Des avancées ayant été enregistrées pendant les travaux engagés entre représentants de la majorité et de l'opposition, l'on s'interroge de plus en plus sur les raisons qui ont amené ces leaders à ne pas prendre part à l'ultime séance de la concertation politique. Alors que, comme l'indiquent des "colombes", c'est-à-dire, le groupe des partisans à la participation à la plénière, mis en minorité par les "faucons", cette rencontre leur aurait certainement d'obtenir, à la suite de nouvelles discussion, quelques aménagements.

BLOCAGE

La première raison qui fait que ce revirement est sans objet tient au fait que, s'agissant de la révision de l'outil électoral, la question est close pour le président Omar Bongo. La seconde a trait au calendrier, car après la remise du Rapport final de la Commission ad hoc au chef de l'Etat, le conseil des ministres devait, dès hier, plancher et adopter son contenu sous la forme d'une ordonnance gouvernementale, fruit de la large concertation qui a rassemblé toutes les formations légalement reconnues, représentées ou non au Parlement.

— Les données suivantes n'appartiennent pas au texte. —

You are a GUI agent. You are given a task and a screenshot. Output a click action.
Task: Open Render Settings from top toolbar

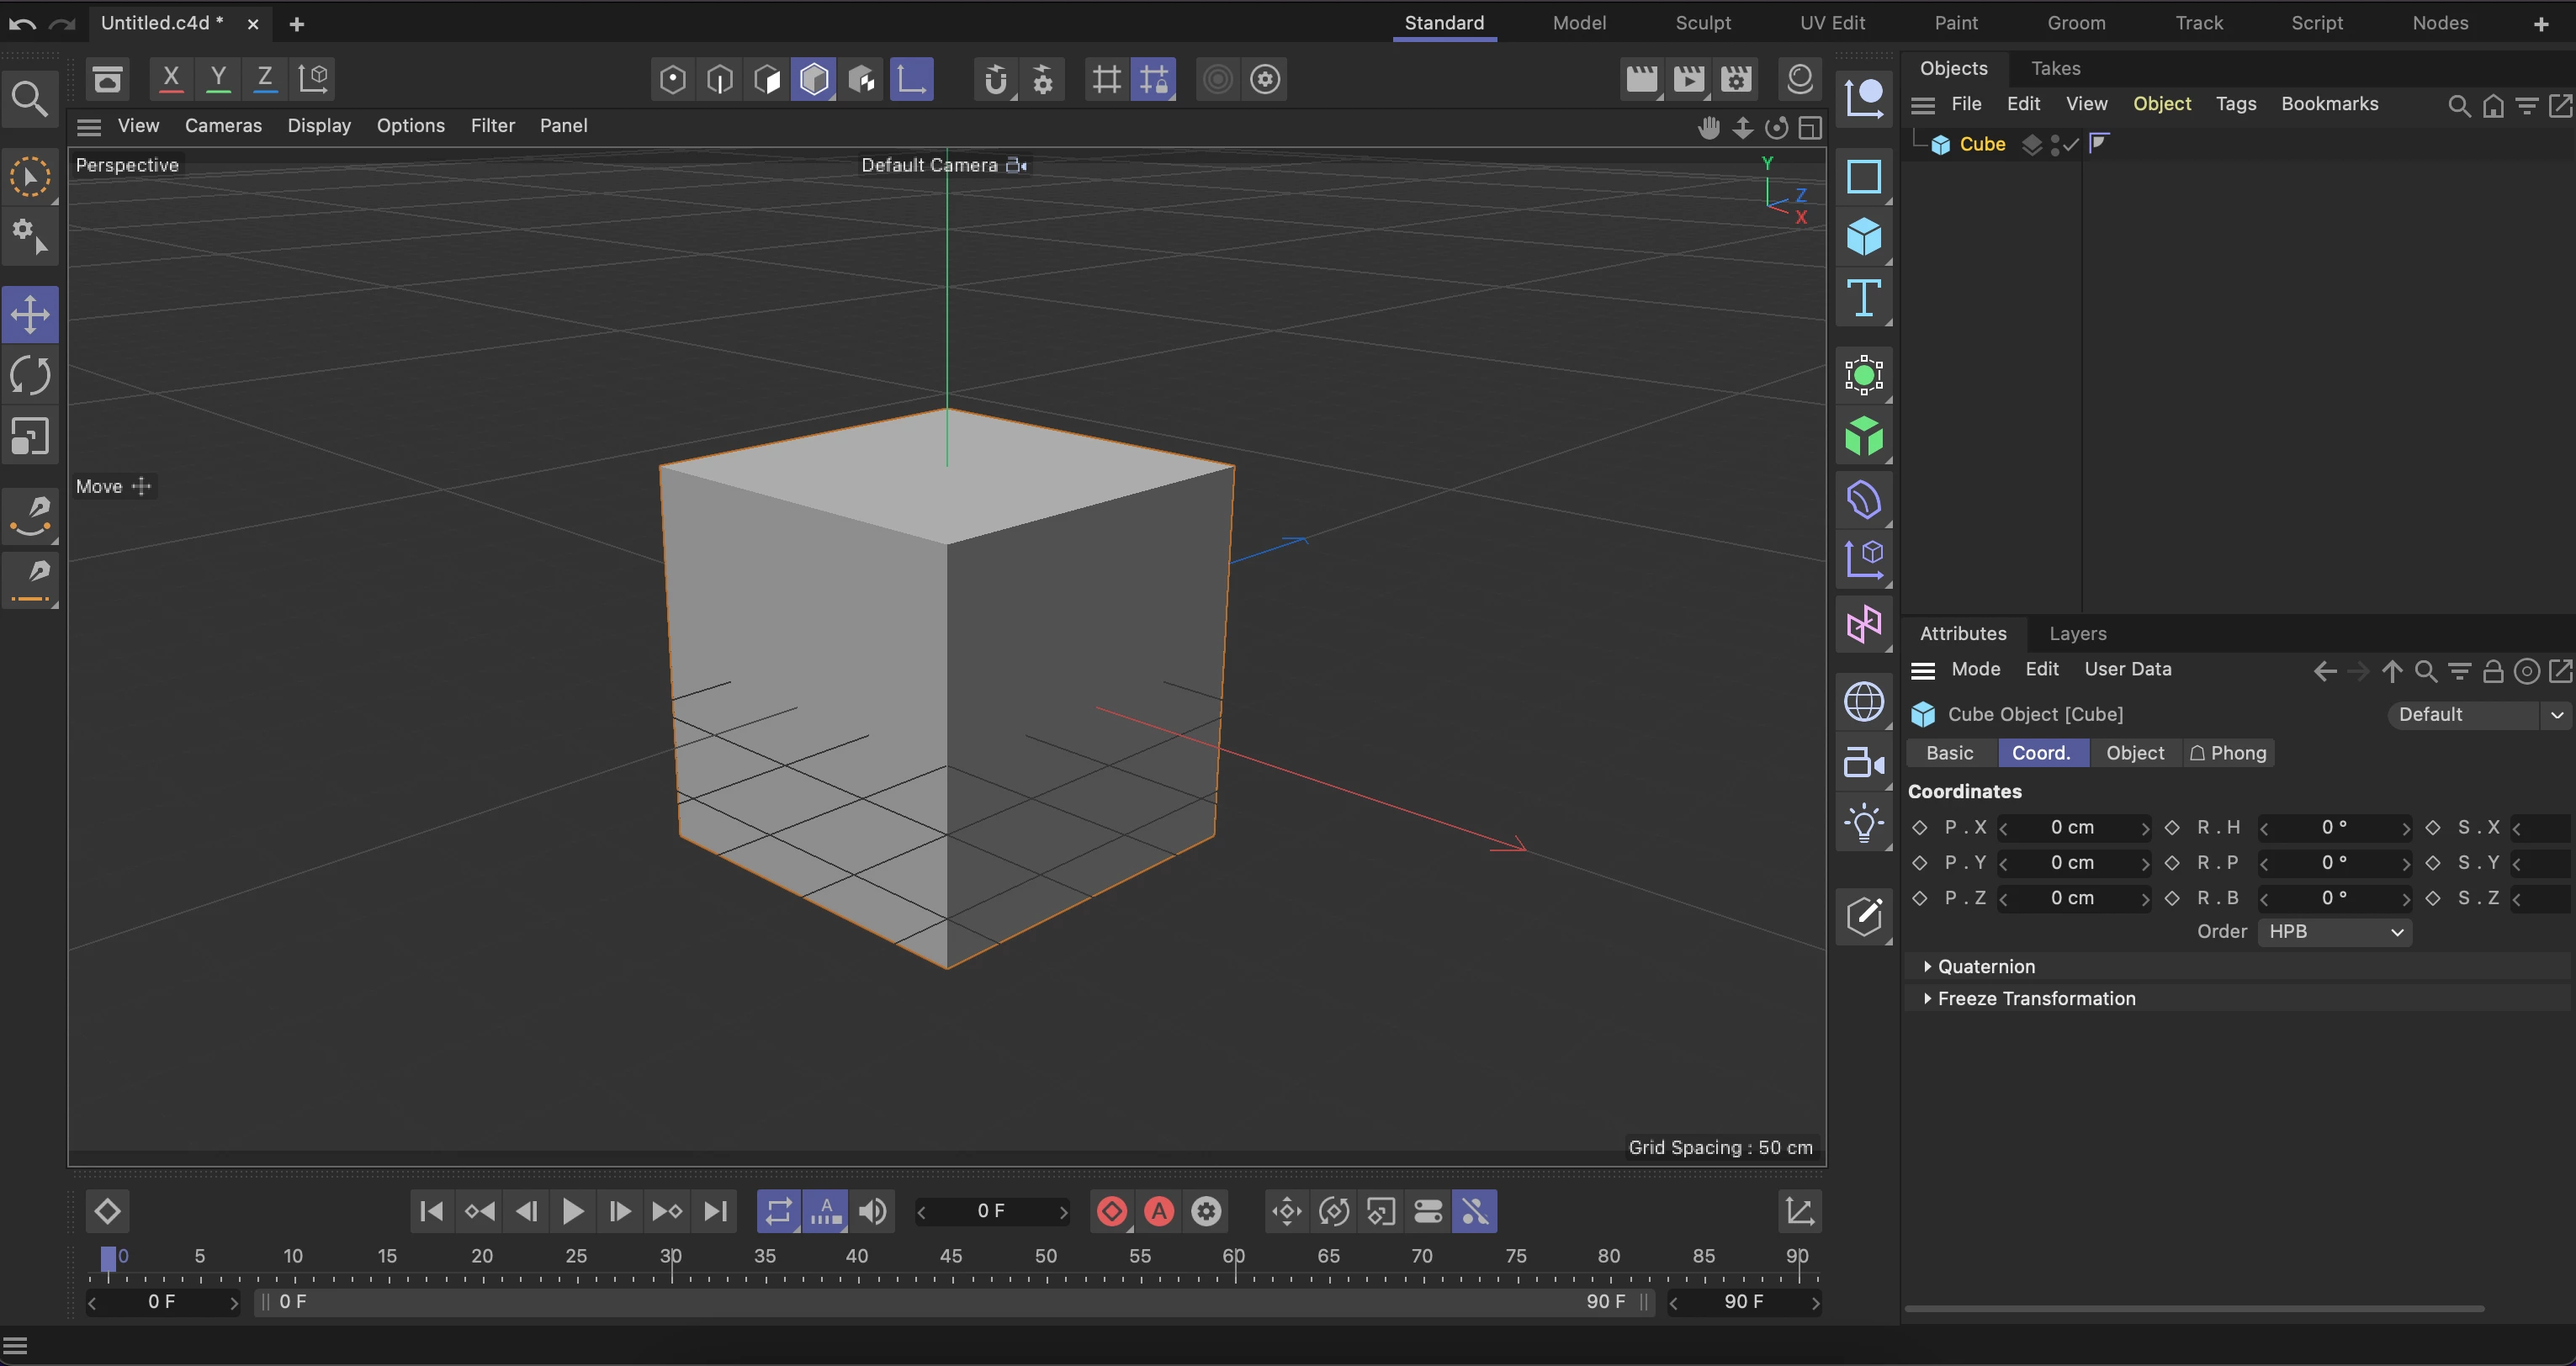1737,79
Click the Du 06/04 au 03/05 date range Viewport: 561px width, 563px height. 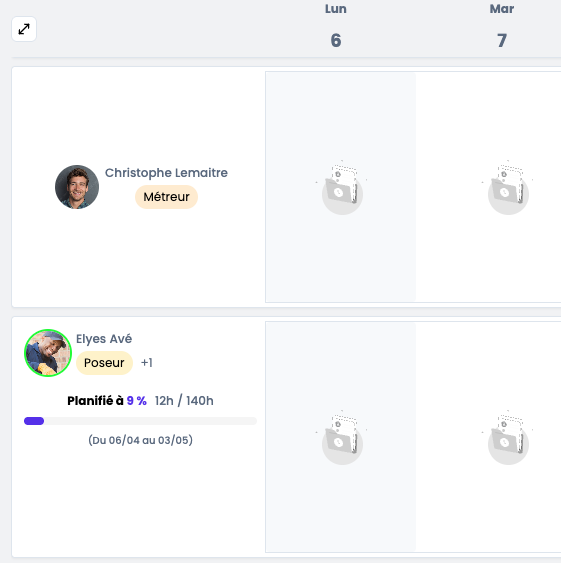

Au demeurant, cette situation devrait interpeller l'opinion nationale et internationale sur l'attitude de blocage et de pourrissement des situations qu'adopte régulièrement l'opposition chaque fois quelle est conviée ou associée par le président Omar Bongo à une action allant dans le sens de l'intérêt supérieur de la nation et de l'affermissement de notre démocratie.

Une stratégie encore confirmée par son refus d'aller au bout du processus conduit d'un commun accord. Ce après qu'elle eut été appelée à nouveau par le chef de l'Etat, qui par fidélité au dialogue politique et au consensus qu'il a toujours utilisés, entendait associer tous les partis politiques présents ou non au Parlement pour débattre et amender le texte révisant la loi électorale.

Tous les acteurs politiques avaient conscience que le président de la République pouvait à travers cette ordonnance modifier le cadre juridique qui réglemente les élections. Ce qu'il n'a pas fait alors que la Constitution lui en confère le pouvoir en période d'intersession, c'est-à-dire, de vacance du Parlement. Tout comme il aurait pu tout aussi bien faire amender la loi électorale par l'Assemblée nationale et le Sénat, sans risque aucun, car disposant d'une confortable majorité au sein de ces deux chambres.

• Quoi qu'il en soit, la volte-face que d'aucuns jugent maladroite et irrespectueuse vis-à-vis de l'institution présidentielle, de ces opposants, laquelle sert d'introduction à la démarche de Pierre-Louis Agondjo Okawé, ne se justifiait pas tout comme l'initiative qu'elle précède arrive un peu tard.
Cela est d'autant plus vrai, révèle une source proche du dossier, que la veille, vendredi 9 août, la délégation de l'opposition conduite par le co-président Michel Essima Ossé, et comprenant Pierre-Louis Agondjo Okawé, du PGP, Jules-Aristide Bourdès Ogouliguendé, du CDJ, Albertine Maganga Moussavou, du PSD, avait été reçue par le chef de l'Omar Bongo, pour d'ultimes arbitrages sur trois points de désaccord avec la majorité. Notamment sur l'usage du bulletin unique de vote, le réaménagement de la composition dé la Commission nationale électorale, la remise des procès verbaux aux membres des bureaux de vote.